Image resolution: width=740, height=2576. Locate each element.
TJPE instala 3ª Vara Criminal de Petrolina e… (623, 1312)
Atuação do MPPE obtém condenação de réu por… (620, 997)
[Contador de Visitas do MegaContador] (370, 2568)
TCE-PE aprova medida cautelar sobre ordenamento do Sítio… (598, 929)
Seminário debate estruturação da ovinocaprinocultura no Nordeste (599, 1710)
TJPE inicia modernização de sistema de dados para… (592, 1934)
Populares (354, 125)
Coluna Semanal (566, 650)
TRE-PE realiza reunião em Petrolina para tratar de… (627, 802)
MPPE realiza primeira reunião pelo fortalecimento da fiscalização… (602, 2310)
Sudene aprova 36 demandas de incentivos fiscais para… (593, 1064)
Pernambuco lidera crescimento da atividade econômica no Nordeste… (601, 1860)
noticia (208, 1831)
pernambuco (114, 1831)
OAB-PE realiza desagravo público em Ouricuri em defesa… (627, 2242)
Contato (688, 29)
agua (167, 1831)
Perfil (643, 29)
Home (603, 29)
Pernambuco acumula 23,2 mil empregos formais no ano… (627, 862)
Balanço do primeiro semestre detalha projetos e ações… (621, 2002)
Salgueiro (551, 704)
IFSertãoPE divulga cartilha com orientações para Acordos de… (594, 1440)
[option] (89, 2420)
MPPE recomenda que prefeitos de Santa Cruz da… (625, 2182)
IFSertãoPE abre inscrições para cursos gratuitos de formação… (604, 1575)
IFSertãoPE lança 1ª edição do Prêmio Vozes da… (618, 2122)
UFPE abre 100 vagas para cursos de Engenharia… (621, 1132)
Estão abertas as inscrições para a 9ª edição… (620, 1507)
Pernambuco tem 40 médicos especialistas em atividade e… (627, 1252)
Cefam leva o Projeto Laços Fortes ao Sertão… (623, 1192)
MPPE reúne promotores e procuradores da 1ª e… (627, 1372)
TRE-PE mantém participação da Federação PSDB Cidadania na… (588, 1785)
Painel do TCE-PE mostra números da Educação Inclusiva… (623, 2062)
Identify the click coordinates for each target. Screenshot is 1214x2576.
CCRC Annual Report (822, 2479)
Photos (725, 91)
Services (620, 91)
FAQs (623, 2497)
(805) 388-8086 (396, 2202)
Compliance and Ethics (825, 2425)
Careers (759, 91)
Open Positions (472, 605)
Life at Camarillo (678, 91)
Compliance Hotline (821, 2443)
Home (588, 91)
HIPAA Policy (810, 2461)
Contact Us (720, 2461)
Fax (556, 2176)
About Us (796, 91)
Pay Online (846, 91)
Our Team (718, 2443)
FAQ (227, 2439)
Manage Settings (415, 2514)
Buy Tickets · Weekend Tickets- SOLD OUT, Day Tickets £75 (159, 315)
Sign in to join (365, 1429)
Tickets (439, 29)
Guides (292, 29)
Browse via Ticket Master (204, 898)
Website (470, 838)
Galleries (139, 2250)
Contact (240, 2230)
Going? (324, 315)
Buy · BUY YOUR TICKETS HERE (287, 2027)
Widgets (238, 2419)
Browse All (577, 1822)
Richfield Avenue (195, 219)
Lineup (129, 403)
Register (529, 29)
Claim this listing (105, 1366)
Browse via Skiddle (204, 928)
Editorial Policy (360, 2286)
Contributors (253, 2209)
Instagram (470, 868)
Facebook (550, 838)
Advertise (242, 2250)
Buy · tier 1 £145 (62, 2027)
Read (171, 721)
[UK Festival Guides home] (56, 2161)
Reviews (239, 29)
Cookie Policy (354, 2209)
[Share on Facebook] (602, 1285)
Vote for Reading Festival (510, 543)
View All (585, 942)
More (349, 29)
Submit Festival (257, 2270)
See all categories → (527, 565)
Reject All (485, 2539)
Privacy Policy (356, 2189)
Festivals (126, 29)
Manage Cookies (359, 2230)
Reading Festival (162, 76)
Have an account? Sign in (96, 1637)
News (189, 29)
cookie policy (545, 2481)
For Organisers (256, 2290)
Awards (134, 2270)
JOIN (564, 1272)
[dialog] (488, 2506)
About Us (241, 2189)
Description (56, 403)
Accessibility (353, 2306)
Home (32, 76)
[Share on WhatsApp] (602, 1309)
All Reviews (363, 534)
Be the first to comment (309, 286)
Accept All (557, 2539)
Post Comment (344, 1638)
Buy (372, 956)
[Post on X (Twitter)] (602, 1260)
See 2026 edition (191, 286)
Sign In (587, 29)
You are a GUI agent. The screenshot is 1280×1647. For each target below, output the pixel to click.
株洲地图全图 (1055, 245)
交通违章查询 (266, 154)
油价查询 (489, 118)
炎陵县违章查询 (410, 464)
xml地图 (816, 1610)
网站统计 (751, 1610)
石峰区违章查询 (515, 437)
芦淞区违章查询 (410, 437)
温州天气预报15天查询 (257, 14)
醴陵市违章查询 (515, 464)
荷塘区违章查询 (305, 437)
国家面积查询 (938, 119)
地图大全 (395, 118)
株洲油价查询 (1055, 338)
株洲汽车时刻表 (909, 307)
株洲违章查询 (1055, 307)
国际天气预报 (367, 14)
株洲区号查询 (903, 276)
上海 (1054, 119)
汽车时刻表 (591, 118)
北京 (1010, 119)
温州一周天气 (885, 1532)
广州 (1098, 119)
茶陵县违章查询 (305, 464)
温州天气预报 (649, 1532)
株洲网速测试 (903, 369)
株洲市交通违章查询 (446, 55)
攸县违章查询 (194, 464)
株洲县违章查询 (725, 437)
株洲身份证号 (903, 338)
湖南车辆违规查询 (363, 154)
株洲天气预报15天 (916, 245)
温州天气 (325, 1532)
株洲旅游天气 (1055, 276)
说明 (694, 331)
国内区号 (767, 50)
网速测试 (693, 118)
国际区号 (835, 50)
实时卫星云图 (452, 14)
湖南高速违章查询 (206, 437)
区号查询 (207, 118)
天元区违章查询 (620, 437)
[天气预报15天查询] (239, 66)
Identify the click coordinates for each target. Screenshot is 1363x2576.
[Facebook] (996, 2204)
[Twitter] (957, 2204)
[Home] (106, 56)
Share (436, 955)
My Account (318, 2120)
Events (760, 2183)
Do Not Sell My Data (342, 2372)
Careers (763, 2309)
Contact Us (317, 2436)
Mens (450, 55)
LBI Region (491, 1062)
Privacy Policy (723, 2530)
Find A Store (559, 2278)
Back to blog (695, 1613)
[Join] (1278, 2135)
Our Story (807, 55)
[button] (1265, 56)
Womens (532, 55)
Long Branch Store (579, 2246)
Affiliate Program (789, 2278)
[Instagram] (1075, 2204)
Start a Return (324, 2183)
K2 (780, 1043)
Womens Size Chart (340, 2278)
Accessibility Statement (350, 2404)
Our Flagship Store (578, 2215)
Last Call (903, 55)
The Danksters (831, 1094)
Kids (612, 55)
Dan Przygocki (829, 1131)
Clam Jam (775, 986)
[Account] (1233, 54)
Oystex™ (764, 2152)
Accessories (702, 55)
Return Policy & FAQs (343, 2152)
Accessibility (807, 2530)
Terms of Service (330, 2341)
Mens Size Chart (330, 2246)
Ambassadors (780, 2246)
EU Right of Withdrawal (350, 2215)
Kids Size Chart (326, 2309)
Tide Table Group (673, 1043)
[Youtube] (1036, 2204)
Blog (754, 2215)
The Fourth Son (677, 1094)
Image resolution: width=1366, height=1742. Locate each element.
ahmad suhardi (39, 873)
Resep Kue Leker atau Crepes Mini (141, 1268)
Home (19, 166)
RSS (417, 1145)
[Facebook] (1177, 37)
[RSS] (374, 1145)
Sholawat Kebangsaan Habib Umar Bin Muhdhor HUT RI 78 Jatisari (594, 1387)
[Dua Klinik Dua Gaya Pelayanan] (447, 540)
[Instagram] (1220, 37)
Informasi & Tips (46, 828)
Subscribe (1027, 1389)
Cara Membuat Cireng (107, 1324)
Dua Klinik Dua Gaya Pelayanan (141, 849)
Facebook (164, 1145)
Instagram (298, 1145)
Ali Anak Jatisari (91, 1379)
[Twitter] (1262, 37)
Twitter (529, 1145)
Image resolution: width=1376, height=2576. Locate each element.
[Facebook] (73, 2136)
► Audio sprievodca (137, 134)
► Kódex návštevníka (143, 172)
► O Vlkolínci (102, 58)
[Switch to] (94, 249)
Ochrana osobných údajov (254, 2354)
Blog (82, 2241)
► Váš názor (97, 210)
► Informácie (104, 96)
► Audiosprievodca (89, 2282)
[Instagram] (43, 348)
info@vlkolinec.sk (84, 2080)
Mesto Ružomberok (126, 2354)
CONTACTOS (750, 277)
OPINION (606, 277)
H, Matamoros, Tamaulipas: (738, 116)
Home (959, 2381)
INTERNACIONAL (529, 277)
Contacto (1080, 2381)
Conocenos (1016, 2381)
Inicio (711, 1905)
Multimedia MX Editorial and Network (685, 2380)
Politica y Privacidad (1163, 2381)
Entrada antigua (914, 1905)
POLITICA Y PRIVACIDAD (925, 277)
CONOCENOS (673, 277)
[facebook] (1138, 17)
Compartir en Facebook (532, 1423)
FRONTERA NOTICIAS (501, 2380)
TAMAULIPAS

________________________

* Task directions: Return all lines of the material above in which the word "width" occurs.

* Solution to the exercise:
Image resolution: width=740, height=2576. Locate each element.
Image resolution: width=1366, height=1742. Locate each element.
Image resolution: width=1376, height=2576. Locate each element.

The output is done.